> _TASK INSTRUCTIONS_:
1: In the passage on the Sotomayor hearings, switch "news organization" to "media outlet" and give the portion from "But then the" to "judge should be." again.
2: Render this sentence from the passage on the Sotomayor hearings into French: "At this early point in hearings that would last four days, Sotomayor was already separating herself from Obama on the matter of empathy."

> _SUPPLIED PASSAGE_:

········

But then the hearings began, and something occurred that neither the Post nor any other news organization had anticipated: Sotomayor dissented from her sponsor's view of what a judge should be.

Over the years Obama has made clear his view that there is a small number of cases--5 percent, he has pegged it at--in which "legal process alone will not lead" a judge to a decision. Instead, to decide those few but clearly important cases--involving affirmative action, abortion, and other highly controversial matters--a judge must rely on his "deepest values," which are "supplied by what is in the judge's heart." Accordingly, "empathy," of a certain unspecified "depth and breadth" though clearly favoring progressive causes, is what Obama has said he wants in a judge. Indeed, in 2005, while still just a senator, Obama voted against the nomination of John Roberts precisely because, as he saw it, the nominee came up short on the empathy measure.

In her opening statement to the Senate Judiciary Committee, Sotomayor described her judicial philosophy as "simple: fidelity to the law." She noted that her personal and professional experiences help her "listen and understand," but that the law commands the result "in every case." Not, you will note, in most cases. In her first exchange with a committee member--Chairman Patrick Leahy--Sotomayor observed that whether she herself finds a party "sympathetic or not," she does "what the law requires."

At this early point in hearings that would last four days, Sotomayor was already separating herself from Obama on the matter of empathy. Inevitably, the difference became explicit. Asked in the first round of questioning by Republican Jon Kyl whether she agreed with the president on the necessity of empathy--"what is in the judge's heart"--in deciding cases, Sotomayor said she didn't agree, adding that "he has to explain what he meant," but as for herself,

I can only explain what I think judges should do, which is [that] judges can't rely on what's in their heart. .  .  . The job of a judge is to apply the law. And so it's not the heart that compels conclusions in cases. It's the law.

········

> _RECORDED INFORMATION_:
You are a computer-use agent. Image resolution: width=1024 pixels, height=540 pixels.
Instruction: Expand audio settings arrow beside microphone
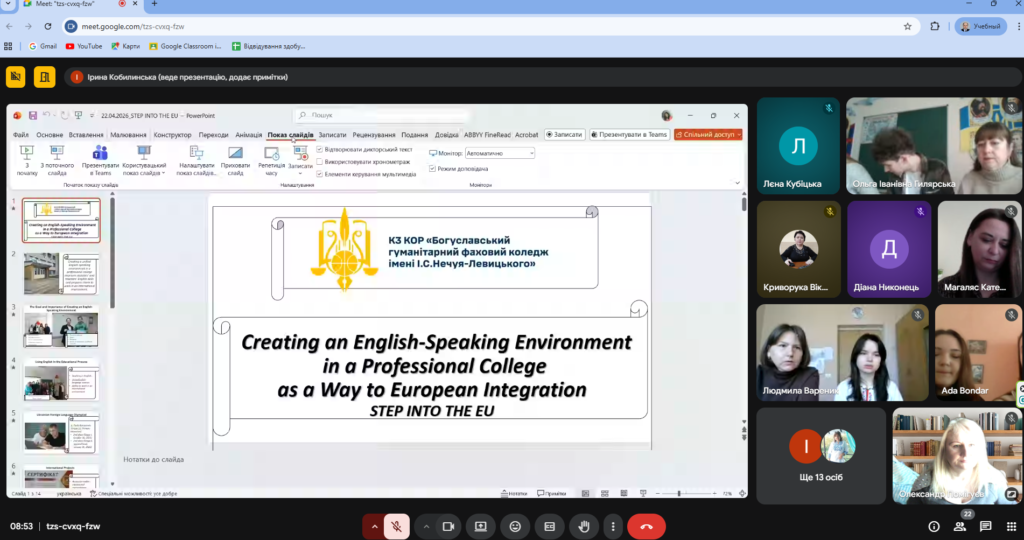click(x=375, y=526)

········

> _EXPECTED RESULTS_:
1:
But then the hearings began, and something occurred that neither the Post nor any other media outlet had anticipated: Sotomayor dissented from her sponsor's view of what a judge should be.

2: À ce stade précoce d'audiences qui allaient durer quatre jours, Sotomayor se démarquait déjà d'Obama sur la question de l'empathie.